TEMPE – He was told before the season that his odds of starting this season were low. He was told if he wanted a starting job, Arizona State wasn’t the right choice.
Sometimes, all it takes is one opportunity for a young player to flourish. For freshman quarterback Jaden Rashada, the wait to become the face of the ASU offense isn’t a future goal any longer.
The Jaden Rashada era is officially underway.
Coach Kenny Dillingham announced Wednesday at practice that Rashada would be the starting quarterback for ASU’s first game of the season against Southern Utah on Aug. 31.
“Jaden’s going to start Week One, and we’ll go from there,” Dillingham said.
The 6-foot-4 freshman follows in the footsteps of his father, former Sun Devils defensive back Harlen Rashada (1992-94), and holds the reins for a football team that has endured a complete overhaul since the addition of Dillingham.
Rashada believes his situational fit with coaches and players has led to a smooth transition into this starting role.
“I’m surrounded by great teammates, and they’ve done a great job of, you know, bringing me in and making me feel part of the team and I’m super comfortable … just playing out here playing with my guys,” he said.
The four-star prospect became the highest recruit to sign with the Sun Devils since 2020. But accolades were not needed to gain the respect and trust of the players and coaching staff.
Even when it seemed like players such as Drew Pyne or Trenton Bourget had the starting spot in hand, the work never stopped for Rashada.
“I think he leads through effort. What I mean by that is, it’s going to be hard for him to lead through knowledge, right?,” Dillingham said. “Because he’s a freshman, he’s going to learn it’s going to be hard for him to lead through respect … but what can you do to show leadership? Work ethic, terror level, showing up every day, putting in extra.

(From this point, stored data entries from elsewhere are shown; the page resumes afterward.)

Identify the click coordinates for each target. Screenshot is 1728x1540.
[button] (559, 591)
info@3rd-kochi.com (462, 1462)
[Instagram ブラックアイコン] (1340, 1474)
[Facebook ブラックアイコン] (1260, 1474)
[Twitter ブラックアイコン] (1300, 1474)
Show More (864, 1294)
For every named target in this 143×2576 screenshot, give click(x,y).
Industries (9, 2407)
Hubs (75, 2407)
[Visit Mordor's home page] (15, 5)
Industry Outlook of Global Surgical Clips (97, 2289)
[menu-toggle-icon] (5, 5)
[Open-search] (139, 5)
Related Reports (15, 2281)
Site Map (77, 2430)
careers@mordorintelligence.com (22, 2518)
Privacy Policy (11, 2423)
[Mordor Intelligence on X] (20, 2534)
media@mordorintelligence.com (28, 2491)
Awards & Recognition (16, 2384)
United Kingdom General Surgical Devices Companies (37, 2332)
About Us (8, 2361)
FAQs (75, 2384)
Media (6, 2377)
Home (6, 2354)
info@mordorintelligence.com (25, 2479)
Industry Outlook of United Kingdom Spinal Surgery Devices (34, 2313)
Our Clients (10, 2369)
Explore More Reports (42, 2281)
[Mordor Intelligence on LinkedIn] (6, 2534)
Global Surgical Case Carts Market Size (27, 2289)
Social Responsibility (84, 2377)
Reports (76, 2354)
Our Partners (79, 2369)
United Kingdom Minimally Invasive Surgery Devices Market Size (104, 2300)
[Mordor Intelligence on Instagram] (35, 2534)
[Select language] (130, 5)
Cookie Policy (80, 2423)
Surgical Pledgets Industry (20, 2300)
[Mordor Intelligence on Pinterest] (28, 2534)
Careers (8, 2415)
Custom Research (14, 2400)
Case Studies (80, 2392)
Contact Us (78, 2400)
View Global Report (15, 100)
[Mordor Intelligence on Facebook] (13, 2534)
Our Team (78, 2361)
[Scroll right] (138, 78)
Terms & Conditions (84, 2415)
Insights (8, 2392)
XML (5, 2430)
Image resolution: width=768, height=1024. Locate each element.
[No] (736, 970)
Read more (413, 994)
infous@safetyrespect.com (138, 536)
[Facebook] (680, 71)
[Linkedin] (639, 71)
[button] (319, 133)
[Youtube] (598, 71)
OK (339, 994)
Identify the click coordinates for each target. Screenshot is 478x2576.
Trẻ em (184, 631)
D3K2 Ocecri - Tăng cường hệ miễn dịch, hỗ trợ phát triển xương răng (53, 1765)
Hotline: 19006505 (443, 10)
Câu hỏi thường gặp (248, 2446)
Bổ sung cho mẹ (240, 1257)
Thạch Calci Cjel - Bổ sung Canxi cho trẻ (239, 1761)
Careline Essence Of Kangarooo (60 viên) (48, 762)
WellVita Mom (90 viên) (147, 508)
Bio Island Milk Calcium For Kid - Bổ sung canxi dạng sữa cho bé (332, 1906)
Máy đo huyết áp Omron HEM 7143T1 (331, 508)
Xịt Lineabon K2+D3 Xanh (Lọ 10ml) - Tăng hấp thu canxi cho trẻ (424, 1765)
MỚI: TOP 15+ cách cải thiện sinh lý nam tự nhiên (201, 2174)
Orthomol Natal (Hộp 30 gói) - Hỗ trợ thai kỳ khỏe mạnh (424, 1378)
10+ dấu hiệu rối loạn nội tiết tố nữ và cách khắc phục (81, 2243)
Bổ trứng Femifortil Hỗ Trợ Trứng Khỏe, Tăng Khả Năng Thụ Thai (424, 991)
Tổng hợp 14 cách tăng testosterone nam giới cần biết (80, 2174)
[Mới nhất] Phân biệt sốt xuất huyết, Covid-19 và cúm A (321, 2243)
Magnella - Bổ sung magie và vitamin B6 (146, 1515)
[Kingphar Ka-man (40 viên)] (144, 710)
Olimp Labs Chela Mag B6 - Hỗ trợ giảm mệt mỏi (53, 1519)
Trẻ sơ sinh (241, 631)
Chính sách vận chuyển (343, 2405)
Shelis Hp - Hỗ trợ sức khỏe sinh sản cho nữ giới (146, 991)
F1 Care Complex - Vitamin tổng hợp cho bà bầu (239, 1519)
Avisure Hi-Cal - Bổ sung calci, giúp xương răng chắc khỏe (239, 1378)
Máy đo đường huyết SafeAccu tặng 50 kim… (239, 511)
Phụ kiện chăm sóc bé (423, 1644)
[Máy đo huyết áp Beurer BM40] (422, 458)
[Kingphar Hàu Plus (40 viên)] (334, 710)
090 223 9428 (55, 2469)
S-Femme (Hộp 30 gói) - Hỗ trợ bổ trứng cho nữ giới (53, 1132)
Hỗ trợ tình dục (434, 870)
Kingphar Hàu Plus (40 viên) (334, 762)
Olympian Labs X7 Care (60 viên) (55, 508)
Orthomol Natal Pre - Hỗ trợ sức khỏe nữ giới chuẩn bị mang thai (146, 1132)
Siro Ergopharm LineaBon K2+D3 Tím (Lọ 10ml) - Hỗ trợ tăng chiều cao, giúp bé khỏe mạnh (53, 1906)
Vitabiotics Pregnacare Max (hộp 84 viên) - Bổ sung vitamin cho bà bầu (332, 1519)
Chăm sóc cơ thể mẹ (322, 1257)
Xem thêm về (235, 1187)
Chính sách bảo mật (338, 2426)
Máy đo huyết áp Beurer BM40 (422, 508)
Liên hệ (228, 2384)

“Because everybody watches and they go, ‘OK, this dude cares. I can follow him. This guy can lead me because it matters.’ That’s where I see J.”
As far as intangibles go, at his height and weight, he has the ability to see and execute plays comfortably and on the fly. In addition to his ideal frame, offensive coordinator Beau Baldwin believes he has the skills to elevate the offense.
“When you can take advantage of the whole field, both width and length, it just opens you up,” Baldwin said. “And it softens up a defense, and they can’t assume you’re never going to throw from the hash all the way to the sideline, or never going to assume that you’re not going to throw deep down the middle late, you know? And that’s just what it does. That opens up a lot of things that way. So that excites me.”
The decision to elevate Rashada to starter more than a week before the first regular game was by design, with the goal of giving him plenty of time to fully garner the schemes and play styles of his teammates.
At his first practice since the decision, the coaching staff put an emphasis on challenging Rashada with certain play calls and strategies to start building the pressure. At the start of practice Wednesday, there were some signs of nerves and reality setting in, but as it unfolded, the obvious confidence and talent revealed itself.
“Today, you saw a little bit of wool on the starter. That’s just the reality, like, oh, a lot of pressure now. That’s why we did it so early,” said Dillingham, who was the offensive coordinator with the Oregon Ducks last season.
“We felt like that was the direction it was going. He needs to feel this for 10 days of it being his team … he needs to feel that even though it’s a practice, there’s still some pressure on it. So I felt you know, early in practice, there was a little bit of pressure, and then he calmed down. So it was good for him.”
For now, all the sights and bright lights will be shining down on Rashada as the season inches closer, but clearly, no lights are too bright for the 19-year-old out of Pittsburg, California.
“You know, nothing fazes me,” he said “I just think everything happens for a reason. … The journey to get here was crazy. But you know, it makes sense every day why I’m here. This is big, but something I always dreamed of as a kid, but there’s a lot of work to do. There’s a lot to accomplish.
“And I believe we’re taking the right steps.”